[Stored items]
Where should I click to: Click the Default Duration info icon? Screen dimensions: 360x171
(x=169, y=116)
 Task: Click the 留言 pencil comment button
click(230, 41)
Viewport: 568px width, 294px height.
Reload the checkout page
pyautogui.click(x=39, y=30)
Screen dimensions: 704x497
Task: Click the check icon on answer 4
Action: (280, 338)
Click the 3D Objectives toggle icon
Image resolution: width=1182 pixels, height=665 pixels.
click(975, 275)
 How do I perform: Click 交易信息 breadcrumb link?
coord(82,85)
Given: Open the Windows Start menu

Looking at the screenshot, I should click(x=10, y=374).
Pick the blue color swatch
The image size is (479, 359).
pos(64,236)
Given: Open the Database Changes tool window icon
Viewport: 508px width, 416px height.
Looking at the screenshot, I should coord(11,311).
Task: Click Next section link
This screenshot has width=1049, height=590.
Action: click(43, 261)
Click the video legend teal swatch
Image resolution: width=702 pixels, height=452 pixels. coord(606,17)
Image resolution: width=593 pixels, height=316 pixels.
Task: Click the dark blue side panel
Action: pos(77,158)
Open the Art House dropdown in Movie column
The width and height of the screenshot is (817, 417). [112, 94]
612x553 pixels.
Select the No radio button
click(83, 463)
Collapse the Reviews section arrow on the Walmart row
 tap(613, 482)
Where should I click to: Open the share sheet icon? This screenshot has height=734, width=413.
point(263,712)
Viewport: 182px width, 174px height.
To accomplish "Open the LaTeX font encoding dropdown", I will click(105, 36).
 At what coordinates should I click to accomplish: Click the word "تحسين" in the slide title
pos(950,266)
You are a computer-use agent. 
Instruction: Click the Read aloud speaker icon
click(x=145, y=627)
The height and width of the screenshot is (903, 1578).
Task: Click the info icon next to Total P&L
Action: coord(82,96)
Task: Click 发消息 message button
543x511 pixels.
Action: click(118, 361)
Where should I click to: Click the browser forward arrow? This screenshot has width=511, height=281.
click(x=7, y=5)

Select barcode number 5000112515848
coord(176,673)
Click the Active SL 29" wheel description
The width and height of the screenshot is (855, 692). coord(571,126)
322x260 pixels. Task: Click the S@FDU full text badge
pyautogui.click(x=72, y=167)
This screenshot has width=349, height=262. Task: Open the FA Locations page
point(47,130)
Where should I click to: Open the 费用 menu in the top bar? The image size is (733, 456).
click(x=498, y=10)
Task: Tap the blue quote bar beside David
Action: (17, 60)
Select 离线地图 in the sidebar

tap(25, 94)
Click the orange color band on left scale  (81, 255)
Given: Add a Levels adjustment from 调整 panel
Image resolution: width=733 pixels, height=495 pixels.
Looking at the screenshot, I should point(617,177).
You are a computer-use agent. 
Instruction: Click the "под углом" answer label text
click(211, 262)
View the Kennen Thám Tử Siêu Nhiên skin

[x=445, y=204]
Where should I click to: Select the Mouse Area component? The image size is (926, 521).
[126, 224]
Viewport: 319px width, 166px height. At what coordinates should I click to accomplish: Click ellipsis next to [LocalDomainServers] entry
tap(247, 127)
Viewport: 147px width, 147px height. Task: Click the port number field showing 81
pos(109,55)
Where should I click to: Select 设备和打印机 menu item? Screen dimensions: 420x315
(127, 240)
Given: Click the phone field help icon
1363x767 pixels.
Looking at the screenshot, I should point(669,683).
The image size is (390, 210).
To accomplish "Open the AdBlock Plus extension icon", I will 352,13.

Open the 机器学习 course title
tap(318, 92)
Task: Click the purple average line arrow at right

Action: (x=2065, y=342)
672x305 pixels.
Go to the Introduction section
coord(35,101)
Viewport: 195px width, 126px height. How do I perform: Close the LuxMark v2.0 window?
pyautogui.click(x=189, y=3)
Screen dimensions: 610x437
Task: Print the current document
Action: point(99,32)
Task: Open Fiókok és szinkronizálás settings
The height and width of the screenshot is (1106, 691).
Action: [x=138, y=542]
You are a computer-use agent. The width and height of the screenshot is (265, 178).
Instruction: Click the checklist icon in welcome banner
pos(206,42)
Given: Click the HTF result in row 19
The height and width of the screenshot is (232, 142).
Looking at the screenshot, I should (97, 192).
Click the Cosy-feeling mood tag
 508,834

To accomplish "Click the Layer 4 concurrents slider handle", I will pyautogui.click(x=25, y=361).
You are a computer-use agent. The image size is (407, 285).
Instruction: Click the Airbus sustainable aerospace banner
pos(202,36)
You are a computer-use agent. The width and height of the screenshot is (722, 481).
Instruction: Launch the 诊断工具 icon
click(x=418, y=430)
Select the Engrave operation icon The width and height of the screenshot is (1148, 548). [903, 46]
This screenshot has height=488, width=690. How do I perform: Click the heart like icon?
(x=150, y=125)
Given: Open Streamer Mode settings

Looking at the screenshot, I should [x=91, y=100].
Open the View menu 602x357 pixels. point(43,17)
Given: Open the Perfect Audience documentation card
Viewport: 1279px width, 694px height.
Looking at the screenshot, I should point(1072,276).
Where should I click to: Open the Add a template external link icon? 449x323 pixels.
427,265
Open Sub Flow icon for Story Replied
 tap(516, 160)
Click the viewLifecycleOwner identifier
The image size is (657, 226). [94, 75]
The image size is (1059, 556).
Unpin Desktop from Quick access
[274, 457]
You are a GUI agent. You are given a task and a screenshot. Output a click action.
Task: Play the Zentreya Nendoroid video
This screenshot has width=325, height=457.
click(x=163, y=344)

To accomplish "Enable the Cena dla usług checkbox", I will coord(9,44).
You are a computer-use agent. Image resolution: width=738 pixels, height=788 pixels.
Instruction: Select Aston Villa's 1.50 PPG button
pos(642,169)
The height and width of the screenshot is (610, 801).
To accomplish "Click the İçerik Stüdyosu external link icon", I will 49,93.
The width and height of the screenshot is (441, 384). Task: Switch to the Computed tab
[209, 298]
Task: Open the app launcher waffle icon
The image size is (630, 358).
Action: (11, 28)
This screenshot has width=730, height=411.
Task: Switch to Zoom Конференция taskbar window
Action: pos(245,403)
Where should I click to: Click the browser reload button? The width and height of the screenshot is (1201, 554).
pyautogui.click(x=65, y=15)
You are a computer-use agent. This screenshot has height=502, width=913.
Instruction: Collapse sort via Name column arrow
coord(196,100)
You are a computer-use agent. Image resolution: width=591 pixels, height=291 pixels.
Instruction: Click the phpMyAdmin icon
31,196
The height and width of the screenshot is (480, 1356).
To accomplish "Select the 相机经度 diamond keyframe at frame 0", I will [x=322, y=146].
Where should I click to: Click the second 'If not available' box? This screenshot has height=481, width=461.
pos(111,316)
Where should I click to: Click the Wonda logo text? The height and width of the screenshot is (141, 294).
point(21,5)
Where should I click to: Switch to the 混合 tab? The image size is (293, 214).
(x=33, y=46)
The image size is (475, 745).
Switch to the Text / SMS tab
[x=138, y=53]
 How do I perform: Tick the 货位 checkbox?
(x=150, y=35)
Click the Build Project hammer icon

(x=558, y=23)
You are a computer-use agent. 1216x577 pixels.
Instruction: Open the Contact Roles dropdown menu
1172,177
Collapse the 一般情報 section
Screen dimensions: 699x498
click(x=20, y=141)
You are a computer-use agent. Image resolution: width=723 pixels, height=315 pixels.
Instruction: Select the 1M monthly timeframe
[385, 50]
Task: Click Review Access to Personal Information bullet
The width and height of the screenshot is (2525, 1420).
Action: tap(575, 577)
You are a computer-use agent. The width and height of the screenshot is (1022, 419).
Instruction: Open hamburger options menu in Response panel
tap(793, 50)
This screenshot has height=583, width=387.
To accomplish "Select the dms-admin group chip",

» **How to complete this task**
Each line above should be duplicated without any alteration.

» **Response box**
Where should I click to: Click the Default Duration info icon? Screen dimensions: 360x171
(x=169, y=116)
 Task: Click the 留言 pencil comment button
click(230, 41)
Viewport: 568px width, 294px height.
Reload the checkout page
pyautogui.click(x=39, y=30)
Screen dimensions: 704x497
Task: Click the check icon on answer 4
Action: (280, 338)
Click the 3D Objectives toggle icon
Image resolution: width=1182 pixels, height=665 pixels.
click(975, 275)
 How do I perform: Click 交易信息 breadcrumb link?
coord(82,85)
Given: Open the Windows Start menu

Looking at the screenshot, I should click(x=10, y=374).
Pick the blue color swatch
The image size is (479, 359).
pos(64,236)
Given: Open the Database Changes tool window icon
Viewport: 508px width, 416px height.
Looking at the screenshot, I should coord(11,311).
Task: Click Next section link
This screenshot has width=1049, height=590.
Action: click(43, 261)
Click the video legend teal swatch
Image resolution: width=702 pixels, height=452 pixels. coord(606,17)
Image resolution: width=593 pixels, height=316 pixels.
Task: Click the dark blue side panel
Action: pos(77,158)
Open the Art House dropdown in Movie column
The width and height of the screenshot is (817, 417). [112, 94]
612x553 pixels.
Select the No radio button
click(83, 463)
Collapse the Reviews section arrow on the Walmart row
 tap(613, 482)
Where should I click to: Open the share sheet icon? This screenshot has height=734, width=413.
point(263,712)
Viewport: 182px width, 174px height.
To accomplish "Open the LaTeX font encoding dropdown", I will click(105, 36).
 At what coordinates should I click to accomplish: Click the word "تحسين" in the slide title
pos(950,266)
You are a computer-use agent. 
Instruction: Click the Read aloud speaker icon
click(x=145, y=627)
The height and width of the screenshot is (903, 1578).
Task: Click the info icon next to Total P&L
Action: coord(82,96)
Task: Click 发消息 message button
543x511 pixels.
Action: click(118, 361)
Where should I click to: Click the browser forward arrow? This screenshot has width=511, height=281.
click(x=7, y=5)

Select barcode number 5000112515848
coord(176,673)
Click the Active SL 29" wheel description
The width and height of the screenshot is (855, 692). coord(571,126)
322x260 pixels. Task: Click the S@FDU full text badge
pyautogui.click(x=72, y=167)
This screenshot has width=349, height=262. Task: Open the FA Locations page
point(47,130)
Where should I click to: Open the 费用 menu in the top bar? The image size is (733, 456).
click(x=498, y=10)
Task: Tap the blue quote bar beside David
Action: (17, 60)
Select 离线地图 in the sidebar

tap(25, 94)
Click the orange color band on left scale  (81, 255)
Given: Add a Levels adjustment from 调整 panel
Image resolution: width=733 pixels, height=495 pixels.
Looking at the screenshot, I should point(617,177).
You are a computer-use agent. 
Instruction: Click the "под углом" answer label text
click(211, 262)
View the Kennen Thám Tử Siêu Nhiên skin

[x=445, y=204]
Where should I click to: Select the Mouse Area component? The image size is (926, 521).
[126, 224]
Viewport: 319px width, 166px height. At what coordinates should I click to accomplish: Click ellipsis next to [LocalDomainServers] entry
tap(247, 127)
Viewport: 147px width, 147px height. Task: Click the port number field showing 81
pos(109,55)
Where should I click to: Select 设备和打印机 menu item? Screen dimensions: 420x315
(127, 240)
Given: Click the phone field help icon
1363x767 pixels.
Looking at the screenshot, I should point(669,683).
The image size is (390, 210).
To accomplish "Open the AdBlock Plus extension icon", I will 352,13.

Open the 机器学习 course title
tap(318, 92)
Task: Click the purple average line arrow at right

Action: (x=2065, y=342)
672x305 pixels.
Go to the Introduction section
coord(35,101)
Viewport: 195px width, 126px height. How do I perform: Close the LuxMark v2.0 window?
pyautogui.click(x=189, y=3)
Screen dimensions: 610x437
Task: Print the current document
Action: point(99,32)
Task: Open Fiókok és szinkronizálás settings
The height and width of the screenshot is (1106, 691).
Action: [x=138, y=542]
You are a computer-use agent. The width and height of the screenshot is (265, 178).
Instruction: Click the checklist icon in welcome banner
pos(206,42)
Given: Click the HTF result in row 19
The height and width of the screenshot is (232, 142).
Looking at the screenshot, I should (97, 192).
Click the Cosy-feeling mood tag
 508,834

To accomplish "Click the Layer 4 concurrents slider handle", I will pyautogui.click(x=25, y=361).
You are a computer-use agent. The image size is (407, 285).
Instruction: Click the Airbus sustainable aerospace banner
pos(202,36)
You are a computer-use agent. The width and height of the screenshot is (722, 481).
Instruction: Launch the 诊断工具 icon
click(x=418, y=430)
Select the Engrave operation icon The width and height of the screenshot is (1148, 548). [903, 46]
This screenshot has height=488, width=690. How do I perform: Click the heart like icon?
(x=150, y=125)
Given: Open Streamer Mode settings

Looking at the screenshot, I should [x=91, y=100].
Open the View menu 602x357 pixels. point(43,17)
Given: Open the Perfect Audience documentation card
Viewport: 1279px width, 694px height.
Looking at the screenshot, I should point(1072,276).
Where should I click to: Open the Add a template external link icon? 449x323 pixels.
427,265
Open Sub Flow icon for Story Replied
 tap(516, 160)
Click the viewLifecycleOwner identifier
The image size is (657, 226). [94, 75]
The image size is (1059, 556).
Unpin Desktop from Quick access
[274, 457]
You are a GUI agent. You are given a task and a screenshot. Output a click action.
Task: Play the Zentreya Nendoroid video
This screenshot has width=325, height=457.
click(x=163, y=344)

To accomplish "Enable the Cena dla usług checkbox", I will coord(9,44).
You are a computer-use agent. Image resolution: width=738 pixels, height=788 pixels.
Instruction: Select Aston Villa's 1.50 PPG button
pos(642,169)
The height and width of the screenshot is (610, 801).
To accomplish "Click the İçerik Stüdyosu external link icon", I will 49,93.
The width and height of the screenshot is (441, 384). Task: Switch to the Computed tab
[209, 298]
Task: Open the app launcher waffle icon
The image size is (630, 358).
Action: (11, 28)
This screenshot has width=730, height=411.
Task: Switch to Zoom Конференция taskbar window
Action: pos(245,403)
Where should I click to: Click the browser reload button? The width and height of the screenshot is (1201, 554).
pyautogui.click(x=65, y=15)
You are a computer-use agent. This screenshot has height=502, width=913.
Instruction: Collapse sort via Name column arrow
coord(196,100)
You are a computer-use agent. Image resolution: width=591 pixels, height=291 pixels.
Instruction: Click the phpMyAdmin icon
31,196
The height and width of the screenshot is (480, 1356).
To accomplish "Select the 相机经度 diamond keyframe at frame 0", I will [x=322, y=146].
Where should I click to: Click the second 'If not available' box? This screenshot has height=481, width=461.
pos(111,316)
Where should I click to: Click the Wonda logo text? The height and width of the screenshot is (141, 294).
point(21,5)
Where should I click to: Switch to the 混合 tab? The image size is (293, 214).
(x=33, y=46)
The image size is (475, 745).
Switch to the Text / SMS tab
[x=138, y=53]
 How do I perform: Tick the 货位 checkbox?
(x=150, y=35)
Click the Build Project hammer icon

(x=558, y=23)
You are a computer-use agent. 1216x577 pixels.
Instruction: Open the Contact Roles dropdown menu
1172,177
Collapse the 一般情報 section
Screen dimensions: 699x498
click(x=20, y=141)
You are a computer-use agent. Image resolution: width=723 pixels, height=315 pixels.
Instruction: Select the 1M monthly timeframe
[385, 50]
Task: Click Review Access to Personal Information bullet
The width and height of the screenshot is (2525, 1420).
Action: tap(575, 577)
You are a computer-use agent. The width and height of the screenshot is (1022, 419).
Instruction: Open hamburger options menu in Response panel
tap(793, 50)
This screenshot has height=583, width=387.
To accomplish "Select the dms-admin group chip",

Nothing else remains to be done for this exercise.